[[ DATASET RECORDS open ]]
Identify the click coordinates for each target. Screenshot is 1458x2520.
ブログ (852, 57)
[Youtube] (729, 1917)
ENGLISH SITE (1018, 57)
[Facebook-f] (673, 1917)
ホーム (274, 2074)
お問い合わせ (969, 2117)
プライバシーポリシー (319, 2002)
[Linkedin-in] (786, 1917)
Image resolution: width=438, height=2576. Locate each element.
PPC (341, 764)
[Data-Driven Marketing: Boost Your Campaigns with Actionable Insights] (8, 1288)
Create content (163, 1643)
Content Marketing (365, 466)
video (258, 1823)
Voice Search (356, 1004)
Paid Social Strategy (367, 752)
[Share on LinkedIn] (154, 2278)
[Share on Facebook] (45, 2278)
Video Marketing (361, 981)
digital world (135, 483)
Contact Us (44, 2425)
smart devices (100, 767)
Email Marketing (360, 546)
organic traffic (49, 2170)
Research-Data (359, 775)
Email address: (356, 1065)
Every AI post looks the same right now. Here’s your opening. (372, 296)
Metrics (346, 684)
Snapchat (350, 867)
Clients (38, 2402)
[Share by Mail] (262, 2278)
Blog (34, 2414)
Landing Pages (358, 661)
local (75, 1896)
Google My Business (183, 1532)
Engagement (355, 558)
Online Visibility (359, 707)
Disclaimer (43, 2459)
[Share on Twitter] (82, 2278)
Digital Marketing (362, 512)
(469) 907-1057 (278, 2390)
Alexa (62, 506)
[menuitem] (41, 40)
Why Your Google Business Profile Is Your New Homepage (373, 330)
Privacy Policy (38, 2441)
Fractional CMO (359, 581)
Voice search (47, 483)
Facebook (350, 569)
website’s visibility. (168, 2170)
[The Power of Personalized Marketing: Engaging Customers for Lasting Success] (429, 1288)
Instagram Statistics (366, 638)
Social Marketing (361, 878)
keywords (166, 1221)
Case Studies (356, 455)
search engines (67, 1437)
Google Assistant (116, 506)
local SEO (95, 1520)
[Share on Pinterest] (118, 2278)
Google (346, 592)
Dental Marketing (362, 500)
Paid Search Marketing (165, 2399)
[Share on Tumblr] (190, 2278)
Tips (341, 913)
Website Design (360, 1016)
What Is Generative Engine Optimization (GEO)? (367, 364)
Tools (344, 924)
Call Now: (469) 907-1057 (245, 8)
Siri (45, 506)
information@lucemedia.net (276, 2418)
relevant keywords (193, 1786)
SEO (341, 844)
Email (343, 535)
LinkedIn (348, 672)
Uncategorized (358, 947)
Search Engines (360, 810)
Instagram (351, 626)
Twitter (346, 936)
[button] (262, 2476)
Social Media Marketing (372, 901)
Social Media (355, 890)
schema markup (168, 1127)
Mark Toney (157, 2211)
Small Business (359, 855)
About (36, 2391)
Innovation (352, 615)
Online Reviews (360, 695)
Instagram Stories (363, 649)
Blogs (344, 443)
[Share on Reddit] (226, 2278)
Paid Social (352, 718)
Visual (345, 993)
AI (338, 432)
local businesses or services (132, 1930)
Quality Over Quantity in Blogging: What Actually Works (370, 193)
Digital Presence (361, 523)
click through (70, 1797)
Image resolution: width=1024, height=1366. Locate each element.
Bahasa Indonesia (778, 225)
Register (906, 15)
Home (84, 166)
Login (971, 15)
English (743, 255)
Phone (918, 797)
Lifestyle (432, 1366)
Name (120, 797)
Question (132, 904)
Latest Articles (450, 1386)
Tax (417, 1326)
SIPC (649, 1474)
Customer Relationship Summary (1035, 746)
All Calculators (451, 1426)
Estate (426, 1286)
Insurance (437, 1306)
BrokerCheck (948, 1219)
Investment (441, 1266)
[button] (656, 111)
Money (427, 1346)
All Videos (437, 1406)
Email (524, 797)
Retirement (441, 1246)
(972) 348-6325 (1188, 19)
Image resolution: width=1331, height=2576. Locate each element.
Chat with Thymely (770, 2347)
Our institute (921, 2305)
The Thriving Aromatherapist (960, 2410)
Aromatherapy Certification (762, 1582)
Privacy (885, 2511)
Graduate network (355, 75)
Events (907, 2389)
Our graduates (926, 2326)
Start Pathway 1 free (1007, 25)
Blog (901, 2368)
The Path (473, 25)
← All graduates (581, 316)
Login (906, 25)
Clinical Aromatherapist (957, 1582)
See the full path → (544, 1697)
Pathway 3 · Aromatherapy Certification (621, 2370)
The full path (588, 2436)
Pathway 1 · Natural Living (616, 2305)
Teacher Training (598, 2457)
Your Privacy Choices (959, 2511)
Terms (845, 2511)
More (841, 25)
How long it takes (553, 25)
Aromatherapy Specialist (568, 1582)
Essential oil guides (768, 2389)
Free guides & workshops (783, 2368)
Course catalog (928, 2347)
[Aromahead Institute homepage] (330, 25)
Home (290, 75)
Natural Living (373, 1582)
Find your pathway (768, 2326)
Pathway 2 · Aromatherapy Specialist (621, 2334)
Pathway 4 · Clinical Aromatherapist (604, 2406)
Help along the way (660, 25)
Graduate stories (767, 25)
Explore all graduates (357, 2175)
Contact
[[ DATASET RECORDS closed ]]
## WORK TO BE COMPLETED
Bring together all lines in the records where the word "Locate" is found.

## TASK OUTPUT
Image resolution: width=438, height=2576. Locate each element.
Image resolution: width=1024, height=1366. Locate each element.
Image resolution: width=1331, height=2576. Locate each element.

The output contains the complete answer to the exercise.